**WHAT YOU HAVE TO DO**: The lines to extract run from the first line of the entries through the line that contains "プライバシーポリシー (61, 2490)"; reproduce exactly those lines and no others.

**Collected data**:
=====

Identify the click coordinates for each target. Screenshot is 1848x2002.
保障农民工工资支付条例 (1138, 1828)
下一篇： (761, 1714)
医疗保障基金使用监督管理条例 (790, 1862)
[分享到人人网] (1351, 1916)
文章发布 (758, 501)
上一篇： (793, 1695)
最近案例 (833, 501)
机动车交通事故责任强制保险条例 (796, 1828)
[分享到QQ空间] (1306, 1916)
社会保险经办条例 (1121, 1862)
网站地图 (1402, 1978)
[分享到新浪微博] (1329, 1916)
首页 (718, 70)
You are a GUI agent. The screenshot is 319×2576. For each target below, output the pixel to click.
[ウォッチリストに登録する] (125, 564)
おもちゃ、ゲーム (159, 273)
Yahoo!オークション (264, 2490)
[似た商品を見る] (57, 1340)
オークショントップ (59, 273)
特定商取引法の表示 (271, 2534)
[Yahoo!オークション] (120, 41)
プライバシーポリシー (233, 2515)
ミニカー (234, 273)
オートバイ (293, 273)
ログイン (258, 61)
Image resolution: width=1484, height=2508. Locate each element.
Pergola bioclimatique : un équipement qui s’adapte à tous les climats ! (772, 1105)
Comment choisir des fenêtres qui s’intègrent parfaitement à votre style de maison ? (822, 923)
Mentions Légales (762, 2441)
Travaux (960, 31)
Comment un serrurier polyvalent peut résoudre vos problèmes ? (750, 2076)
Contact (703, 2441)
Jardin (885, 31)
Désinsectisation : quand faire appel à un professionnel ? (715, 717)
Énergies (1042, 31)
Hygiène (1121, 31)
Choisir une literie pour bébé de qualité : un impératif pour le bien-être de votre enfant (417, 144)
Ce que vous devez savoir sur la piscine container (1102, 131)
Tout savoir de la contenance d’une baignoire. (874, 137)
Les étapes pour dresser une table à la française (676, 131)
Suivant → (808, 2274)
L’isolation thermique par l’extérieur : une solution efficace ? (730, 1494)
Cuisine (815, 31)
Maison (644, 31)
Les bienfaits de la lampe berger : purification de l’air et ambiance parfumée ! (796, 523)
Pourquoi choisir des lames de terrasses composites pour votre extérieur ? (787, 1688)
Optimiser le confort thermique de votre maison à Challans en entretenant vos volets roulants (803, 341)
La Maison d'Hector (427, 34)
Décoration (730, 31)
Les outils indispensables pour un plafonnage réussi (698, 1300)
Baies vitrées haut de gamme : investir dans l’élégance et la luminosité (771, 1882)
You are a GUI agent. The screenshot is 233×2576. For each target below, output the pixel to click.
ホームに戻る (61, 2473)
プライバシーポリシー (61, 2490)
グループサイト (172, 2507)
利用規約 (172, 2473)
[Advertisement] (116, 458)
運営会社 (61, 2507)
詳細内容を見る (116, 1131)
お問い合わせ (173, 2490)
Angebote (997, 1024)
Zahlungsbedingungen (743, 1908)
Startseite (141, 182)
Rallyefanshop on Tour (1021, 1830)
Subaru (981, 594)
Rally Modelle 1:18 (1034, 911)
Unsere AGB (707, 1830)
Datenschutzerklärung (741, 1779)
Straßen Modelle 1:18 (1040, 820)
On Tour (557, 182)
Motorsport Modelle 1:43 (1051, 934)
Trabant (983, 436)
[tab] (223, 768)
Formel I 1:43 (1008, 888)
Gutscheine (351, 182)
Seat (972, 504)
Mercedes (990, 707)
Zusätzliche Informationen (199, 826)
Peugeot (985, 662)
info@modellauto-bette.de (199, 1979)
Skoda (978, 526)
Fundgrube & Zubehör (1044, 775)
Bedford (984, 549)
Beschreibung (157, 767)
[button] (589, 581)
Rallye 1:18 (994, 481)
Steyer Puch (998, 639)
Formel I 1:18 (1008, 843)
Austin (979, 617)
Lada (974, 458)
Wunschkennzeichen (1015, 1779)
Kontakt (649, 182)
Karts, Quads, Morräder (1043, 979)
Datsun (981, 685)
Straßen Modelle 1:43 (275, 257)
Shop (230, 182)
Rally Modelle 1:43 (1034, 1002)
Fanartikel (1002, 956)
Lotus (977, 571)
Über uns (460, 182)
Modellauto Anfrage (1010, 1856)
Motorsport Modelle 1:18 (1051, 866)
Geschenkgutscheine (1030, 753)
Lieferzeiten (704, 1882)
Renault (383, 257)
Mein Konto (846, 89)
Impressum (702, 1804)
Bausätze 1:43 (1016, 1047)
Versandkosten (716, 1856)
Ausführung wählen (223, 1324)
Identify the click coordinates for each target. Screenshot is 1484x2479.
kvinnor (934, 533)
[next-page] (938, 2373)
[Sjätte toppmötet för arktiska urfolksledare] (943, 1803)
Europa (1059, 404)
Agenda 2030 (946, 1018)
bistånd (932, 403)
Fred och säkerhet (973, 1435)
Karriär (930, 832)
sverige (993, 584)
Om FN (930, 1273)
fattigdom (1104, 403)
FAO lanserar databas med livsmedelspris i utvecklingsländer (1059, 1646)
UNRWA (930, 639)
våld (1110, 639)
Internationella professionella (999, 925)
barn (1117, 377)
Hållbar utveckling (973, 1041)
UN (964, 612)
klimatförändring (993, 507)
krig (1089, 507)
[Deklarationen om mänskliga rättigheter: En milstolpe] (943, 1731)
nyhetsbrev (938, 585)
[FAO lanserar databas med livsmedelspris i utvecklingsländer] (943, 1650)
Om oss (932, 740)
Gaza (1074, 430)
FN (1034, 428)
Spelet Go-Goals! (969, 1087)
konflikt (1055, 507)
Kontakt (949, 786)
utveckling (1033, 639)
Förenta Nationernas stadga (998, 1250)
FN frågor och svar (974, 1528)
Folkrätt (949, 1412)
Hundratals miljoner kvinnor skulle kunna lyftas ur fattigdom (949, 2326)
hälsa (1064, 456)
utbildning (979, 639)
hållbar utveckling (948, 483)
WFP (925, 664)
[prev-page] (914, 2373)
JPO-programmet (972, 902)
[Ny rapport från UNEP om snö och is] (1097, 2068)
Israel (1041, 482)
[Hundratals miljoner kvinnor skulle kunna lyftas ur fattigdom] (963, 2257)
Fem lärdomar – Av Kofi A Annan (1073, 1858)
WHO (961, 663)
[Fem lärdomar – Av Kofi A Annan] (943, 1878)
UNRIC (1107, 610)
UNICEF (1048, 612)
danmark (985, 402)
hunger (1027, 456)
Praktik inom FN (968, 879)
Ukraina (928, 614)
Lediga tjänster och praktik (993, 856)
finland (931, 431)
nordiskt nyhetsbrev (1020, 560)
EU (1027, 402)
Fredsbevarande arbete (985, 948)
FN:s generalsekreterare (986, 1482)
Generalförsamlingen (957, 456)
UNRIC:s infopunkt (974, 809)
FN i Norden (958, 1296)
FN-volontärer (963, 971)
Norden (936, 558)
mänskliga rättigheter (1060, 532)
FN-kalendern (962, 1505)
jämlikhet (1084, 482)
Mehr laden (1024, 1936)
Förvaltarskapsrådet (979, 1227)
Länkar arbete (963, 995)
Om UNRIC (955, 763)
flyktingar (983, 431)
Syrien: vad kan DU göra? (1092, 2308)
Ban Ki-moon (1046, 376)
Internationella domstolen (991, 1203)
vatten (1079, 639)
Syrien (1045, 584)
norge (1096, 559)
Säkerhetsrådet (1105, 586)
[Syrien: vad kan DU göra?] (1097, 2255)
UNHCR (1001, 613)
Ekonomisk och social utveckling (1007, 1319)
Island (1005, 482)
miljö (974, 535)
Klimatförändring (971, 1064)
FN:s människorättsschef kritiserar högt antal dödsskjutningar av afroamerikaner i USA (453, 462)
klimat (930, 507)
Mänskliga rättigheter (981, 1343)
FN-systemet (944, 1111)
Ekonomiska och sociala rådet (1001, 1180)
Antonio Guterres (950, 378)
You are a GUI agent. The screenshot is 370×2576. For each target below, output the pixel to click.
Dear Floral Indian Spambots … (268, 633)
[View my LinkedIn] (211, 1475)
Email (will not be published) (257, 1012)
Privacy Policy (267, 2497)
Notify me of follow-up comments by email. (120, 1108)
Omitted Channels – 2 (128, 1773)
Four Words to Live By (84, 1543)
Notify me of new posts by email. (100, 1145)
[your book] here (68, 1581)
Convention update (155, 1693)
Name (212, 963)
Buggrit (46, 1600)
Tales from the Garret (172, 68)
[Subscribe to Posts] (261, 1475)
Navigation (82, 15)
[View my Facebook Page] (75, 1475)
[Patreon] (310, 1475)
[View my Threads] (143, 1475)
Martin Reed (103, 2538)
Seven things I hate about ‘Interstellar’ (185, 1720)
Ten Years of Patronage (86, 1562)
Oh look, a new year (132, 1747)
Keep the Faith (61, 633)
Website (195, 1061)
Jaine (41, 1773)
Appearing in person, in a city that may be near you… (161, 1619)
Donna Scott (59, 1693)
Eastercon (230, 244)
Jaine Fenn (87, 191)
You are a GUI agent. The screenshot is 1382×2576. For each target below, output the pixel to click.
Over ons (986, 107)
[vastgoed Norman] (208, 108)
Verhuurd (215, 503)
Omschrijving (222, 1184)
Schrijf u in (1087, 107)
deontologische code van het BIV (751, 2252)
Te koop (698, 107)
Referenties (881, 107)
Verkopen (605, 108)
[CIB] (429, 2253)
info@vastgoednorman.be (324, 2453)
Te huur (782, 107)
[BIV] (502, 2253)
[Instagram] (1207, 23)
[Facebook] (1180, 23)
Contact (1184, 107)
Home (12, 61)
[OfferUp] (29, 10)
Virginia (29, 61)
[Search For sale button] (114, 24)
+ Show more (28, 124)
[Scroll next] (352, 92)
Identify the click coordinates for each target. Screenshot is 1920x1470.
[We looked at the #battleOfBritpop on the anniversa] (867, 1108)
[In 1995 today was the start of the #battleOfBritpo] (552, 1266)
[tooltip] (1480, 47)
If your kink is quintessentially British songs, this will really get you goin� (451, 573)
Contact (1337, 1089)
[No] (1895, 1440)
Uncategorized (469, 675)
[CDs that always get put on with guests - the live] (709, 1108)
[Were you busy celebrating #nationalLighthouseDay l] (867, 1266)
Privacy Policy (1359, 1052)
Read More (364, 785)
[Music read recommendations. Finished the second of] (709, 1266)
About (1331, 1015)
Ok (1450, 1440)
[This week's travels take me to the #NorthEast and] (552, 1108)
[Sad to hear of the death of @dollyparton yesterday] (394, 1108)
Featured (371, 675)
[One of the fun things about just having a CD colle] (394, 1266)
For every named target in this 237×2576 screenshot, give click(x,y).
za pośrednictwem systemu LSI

=====

**RESULT FOR THIS TASK**:
Identify the click coordinates for each target. Screenshot is 1848x2002.
保障农民工工资支付条例 (1138, 1828)
下一篇： (761, 1714)
医疗保障基金使用监督管理条例 (790, 1862)
[分享到人人网] (1351, 1916)
文章发布 (758, 501)
上一篇： (793, 1695)
最近案例 (833, 501)
机动车交通事故责任强制保险条例 (796, 1828)
[分享到QQ空间] (1306, 1916)
社会保险经办条例 (1121, 1862)
网站地图 (1402, 1978)
[分享到新浪微博] (1329, 1916)
首页 (718, 70)
You are a GUI agent. The screenshot is 319×2576. For each target below, output the pixel to click.
[ウォッチリストに登録する] (125, 564)
おもちゃ、ゲーム (159, 273)
Yahoo!オークション (264, 2490)
[似た商品を見る] (57, 1340)
オークショントップ (59, 273)
特定商取引法の表示 (271, 2534)
[Yahoo!オークション] (120, 41)
プライバシーポリシー (233, 2515)
ミニカー (234, 273)
オートバイ (293, 273)
ログイン (258, 61)
Image resolution: width=1484, height=2508. Locate each element.
Pergola bioclimatique : un équipement qui s’adapte à tous les climats ! (772, 1105)
Comment choisir des fenêtres qui s’intègrent parfaitement à votre style de maison ? (822, 923)
Mentions Légales (762, 2441)
Travaux (960, 31)
Comment un serrurier polyvalent peut résoudre vos problèmes ? (750, 2076)
Contact (703, 2441)
Jardin (885, 31)
Désinsectisation : quand faire appel à un professionnel ? (715, 717)
Énergies (1042, 31)
Hygiène (1121, 31)
Choisir une literie pour bébé de qualité : un impératif pour le bien-être de votre enfant (417, 144)
Ce que vous devez savoir sur la piscine container (1102, 131)
Tout savoir de la contenance d’une baignoire. (874, 137)
Les étapes pour dresser une table à la française (676, 131)
Suivant → (808, 2274)
L’isolation thermique par l’extérieur : une solution efficace ? (730, 1494)
Cuisine (815, 31)
Maison (644, 31)
Les bienfaits de la lampe berger : purification de l’air et ambiance parfumée ! (796, 523)
Pourquoi choisir des lames de terrasses composites pour votre extérieur ? (787, 1688)
Optimiser le confort thermique de votre maison à Challans en entretenant vos volets roulants (803, 341)
La Maison d'Hector (427, 34)
Décoration (730, 31)
Les outils indispensables pour un plafonnage réussi (698, 1300)
Baies vitrées haut de gamme : investir dans l’élégance et la luminosité (771, 1882)
You are a GUI agent. The screenshot is 233×2576. For each target below, output the pixel to click.
ホームに戻る (61, 2473)
プライバシーポリシー (61, 2490)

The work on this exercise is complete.